社会福祉法人の経営組織の仕組みについては、社会福祉法にルールがあります。

社会福祉法人の設立・運営にあたっては、このルールを遵守する必要があります。

この記事では、社会福祉法人の経営組織について説明します。

社会福祉法人の機関について

社会福祉法人の経営組織は、様々な機関で構成されています。

機関のうち、評議員(評議員会)、理事(理事会)、監事は、必ず設置しなければいけません。
会計監査人は、設置が任意となります。
ただし、特定社会福祉法人(一定の規模以上の法人)の場合は、会計監査人を必ず設置しなければいけません。

社会福祉法
(機関の設置)
第三十六条 社会福祉法人は、評議員、評議員会、理事、理事会及び監事を置かなければならない。
2 社会福祉法人は、定款の定めによつて、会計監査人を置くことができる。

(会計監査人の設置義務)
第三十七条 特定社会福祉法人(その事業の規模が政令で定める基準を超える社会福祉法人をいう。第四十六条の五第三項において同じ。)は、会計監査人を置かなければならない。

社会福祉法施行令
(特定社会福祉法人等の基準)
第十三条の三 法第三十七条及び第四十五条の十三第五項の政令で定める基準を超える社会福祉法人は、次の各号のいずれかに該当する社会福祉法人とする。
一 最終会計年度(各会計年度に係る法第四十五条の二十七第二項に規定する計算書類につき法第四十五条の三十第二項の承認(法第四十五条の三十一前段に規定する場合にあつては、法第四十五条の二十八第三項の承認)を受けた場合における当該各会計年度のうち最も遅いものをいう。以下この条において同じ。

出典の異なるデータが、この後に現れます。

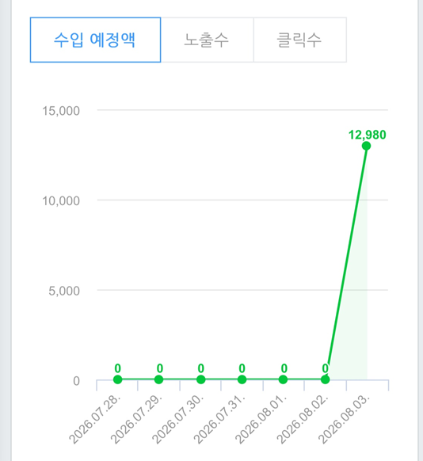Open the 클릭수 tab
Viewport: 423px width, 461px height.
tap(300, 40)
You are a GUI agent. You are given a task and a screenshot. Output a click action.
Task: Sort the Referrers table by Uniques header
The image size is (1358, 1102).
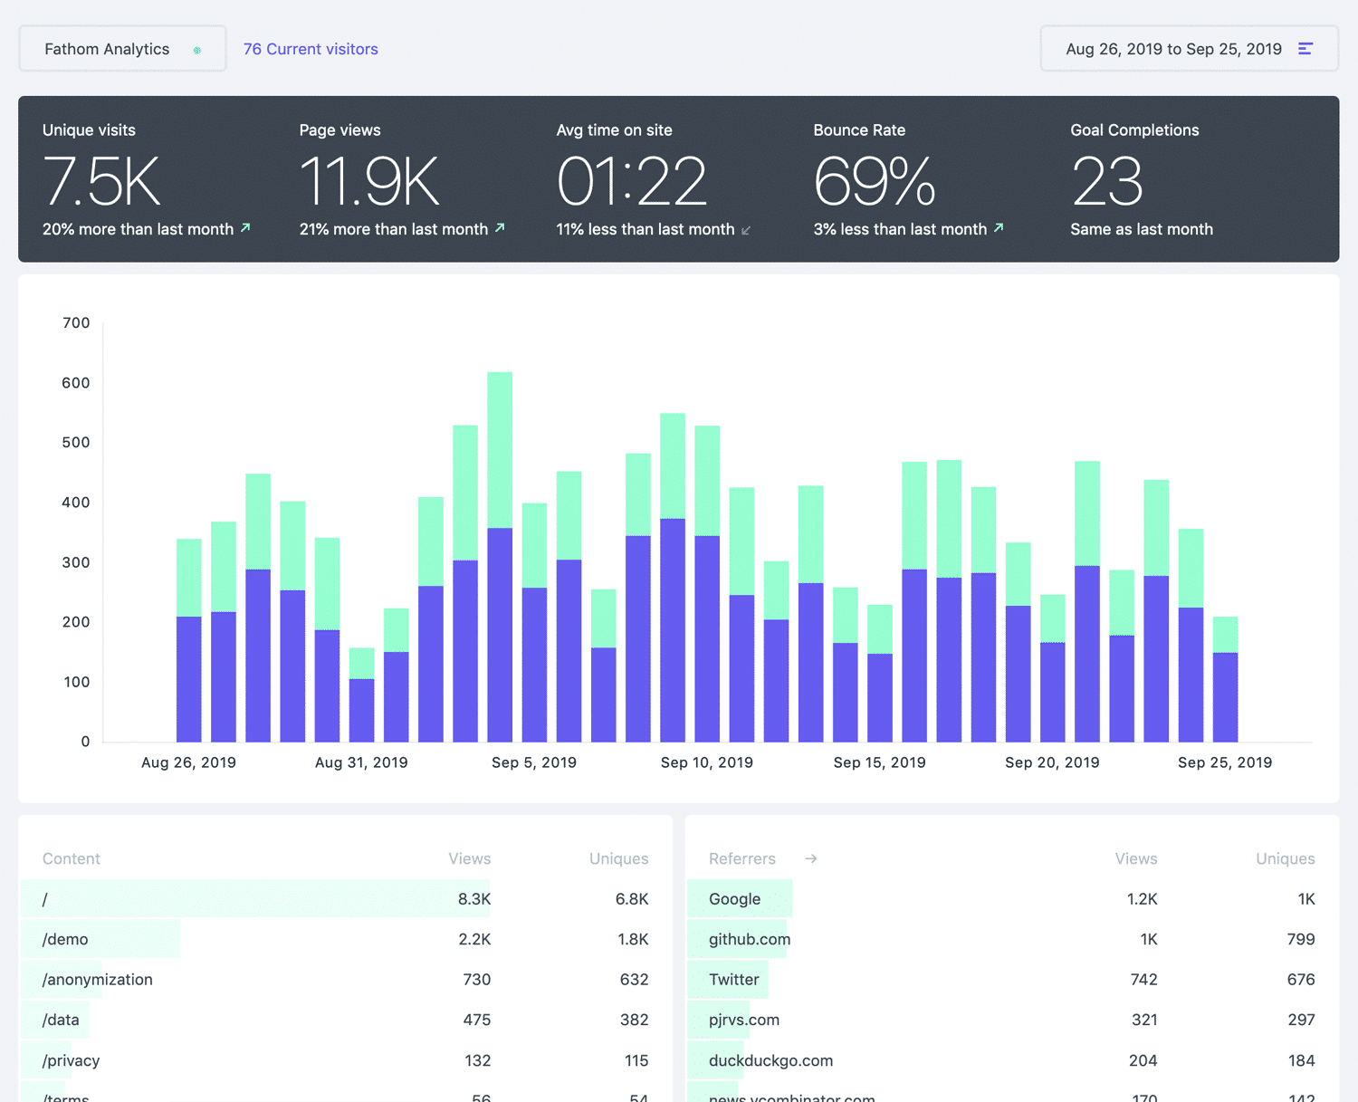1285,858
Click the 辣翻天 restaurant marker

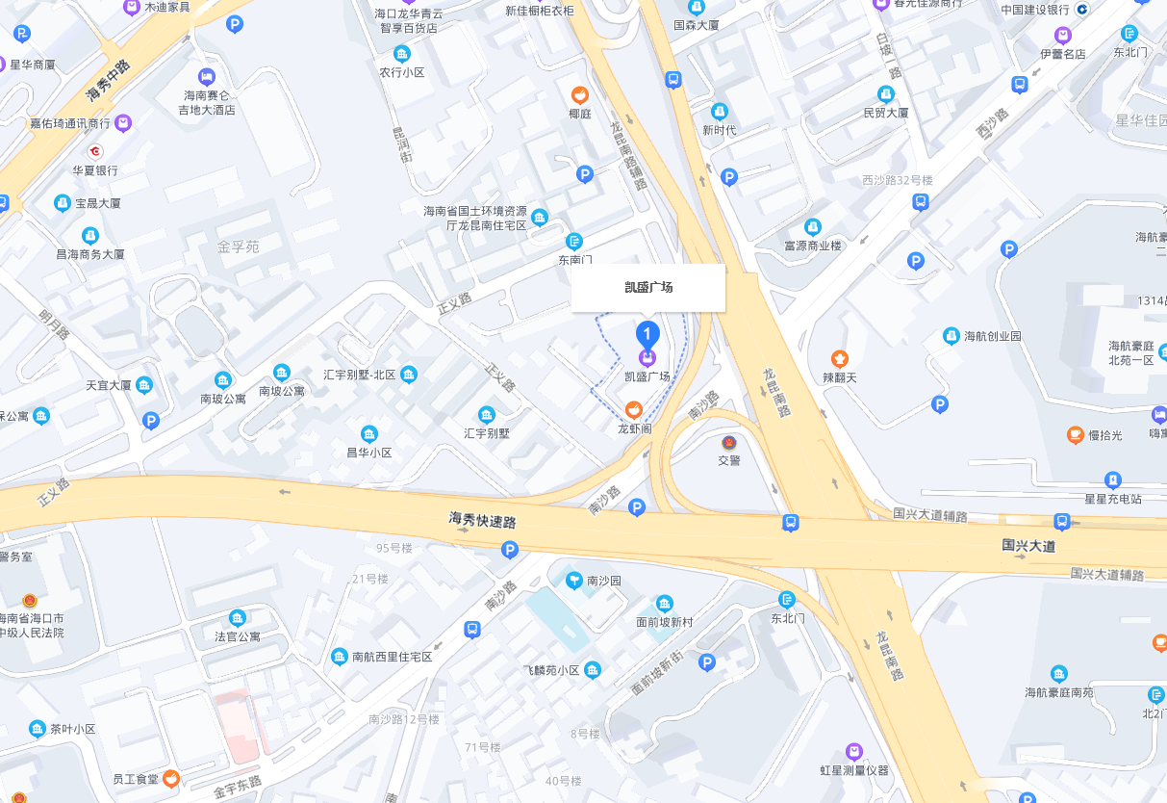coord(840,359)
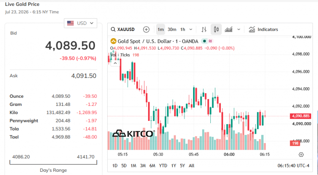Select the bars chart style icon
This screenshot has height=175, width=318.
tap(204, 30)
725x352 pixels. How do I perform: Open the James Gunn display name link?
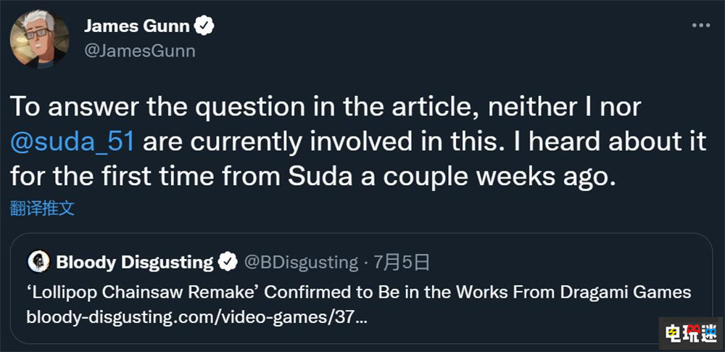click(x=137, y=27)
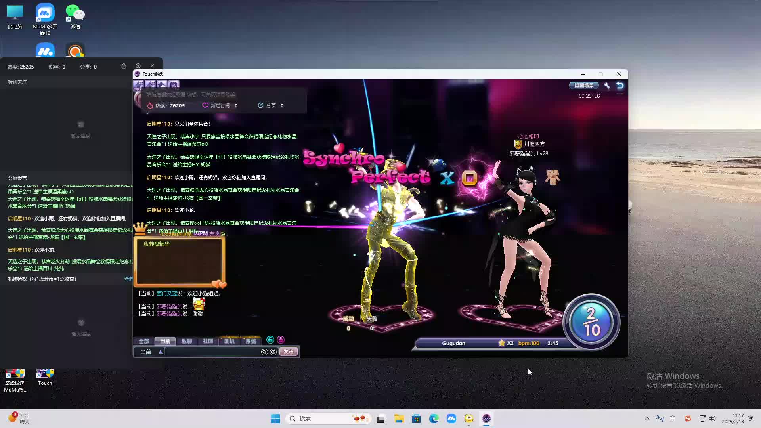
Task: Switch to the 私聊 chat tab
Action: tap(186, 341)
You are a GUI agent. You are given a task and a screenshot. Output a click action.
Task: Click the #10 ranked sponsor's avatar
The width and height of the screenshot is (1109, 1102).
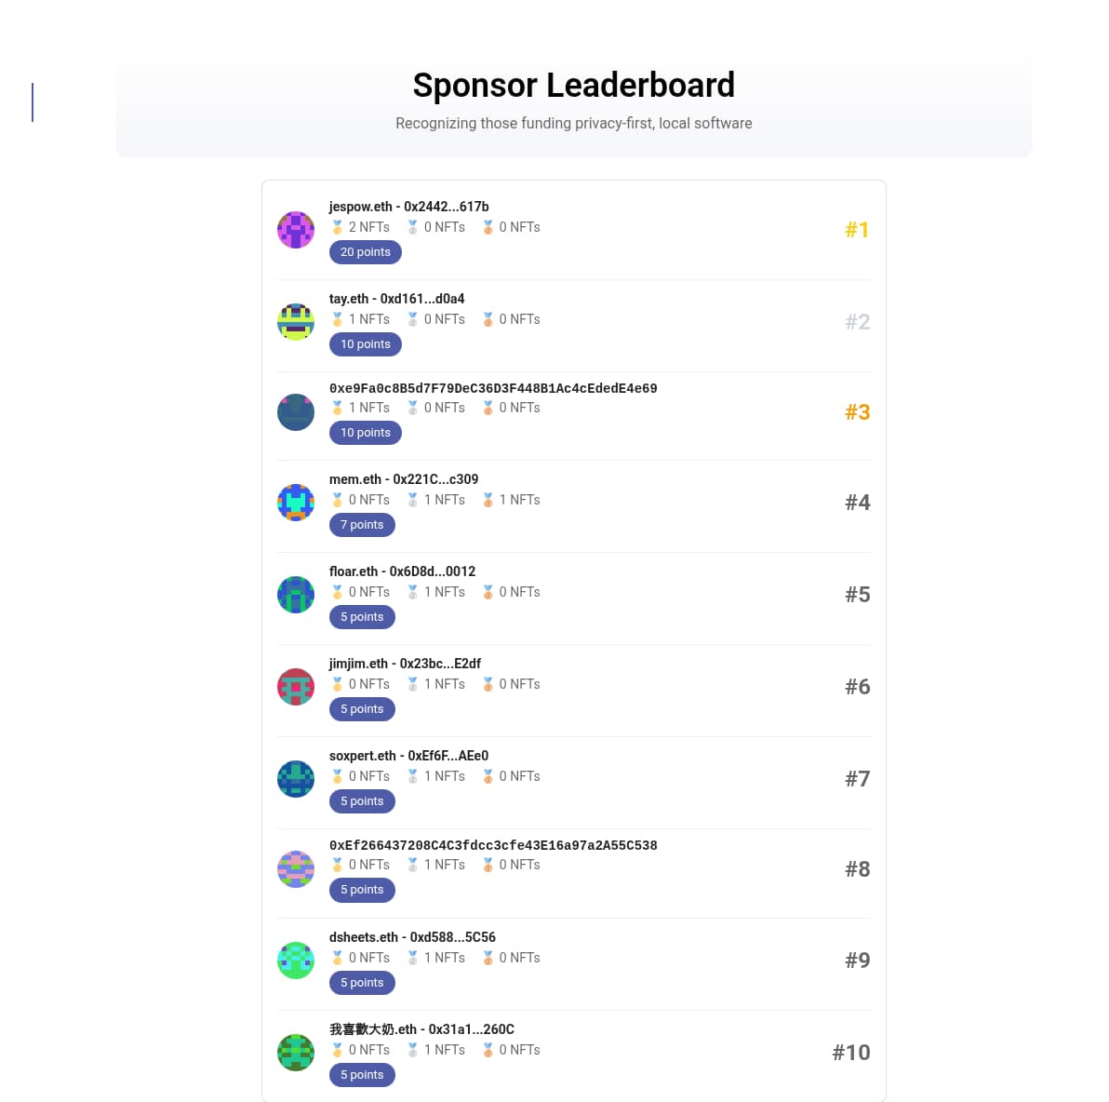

)に係る法第四十五条の三十第二項の承認を受けた収支計算書(法第四十五条の三十一前段に規定する場合にあつては、同条の規定により定時評議員会に報告された収支計算書)に基づいて最終会計年度における社会福祉事業並びに法第二十六条第一項に規定する公益事業及び同項に規定する収益事業による経常的な収益の額として厚生労働省令で定めるところにより計算した額が三十億円を超えること。
二 最終会計年度に係る法第四十五条の三十第二項の承認を受けた貸借対照表(法第四十五条の三十一前段に規定する場合にあつては、同条の規定により定時評議員会に報告された貸借対照表とし、社会福祉法人の成立後最初の定時評議員会までの間においては、法第四十五条の二十七第一項の貸借対照表とする。)の負債の部に計上した額の合計額が六十億円を超えること。

また、社会福祉法人と、各機関(評議員、理事、監事、会計監査人(以下「役員等」という)は、委任の関係であるとされています。

(社会福祉法人と評議員等との関係)
第三十八条 社会福祉法人と評議員、役員及び会計監査人との関係は、委任に関する規定に従う。

これにより、役員等は、善管注意義務(善良な管理者の注意をもって委任事務を処理する義務)を負い、義務を怠った場合には、損害賠償責任を負うことになります。

社会福祉法人の機関と役割について

社会福祉法人の各機関の関係と役割は、次の図のとおりです。

社会福祉法人は、3つの権限(意思決定、業務執行、監査)が、3つの機関(評議員会、理事会、監事・会計監査人)に分配されています。

3つの機関が相互に牽制することで、法人の運営が中立公正に保たれるよう配慮されている機関設計となっています。

それぞれの期間については、次の記事を参考にしてください。

まとめ

この記事のまとめ

社会福祉法人の経営組織は、次の機関で構成されています。

①評議員(評議員会)
②理事(理事会)
③監事
④会計監査人

①から③は、必置の機関です。
④は、特定社会福祉法人の場合は、必置となります。

社会福祉法人は、3つの権限(意思決定、業務執行、監査)を、3つの機関(評議員会、理事会、監事・会計監査人)に分配することで、相互牽制機能による中立公正な経営を確保しています。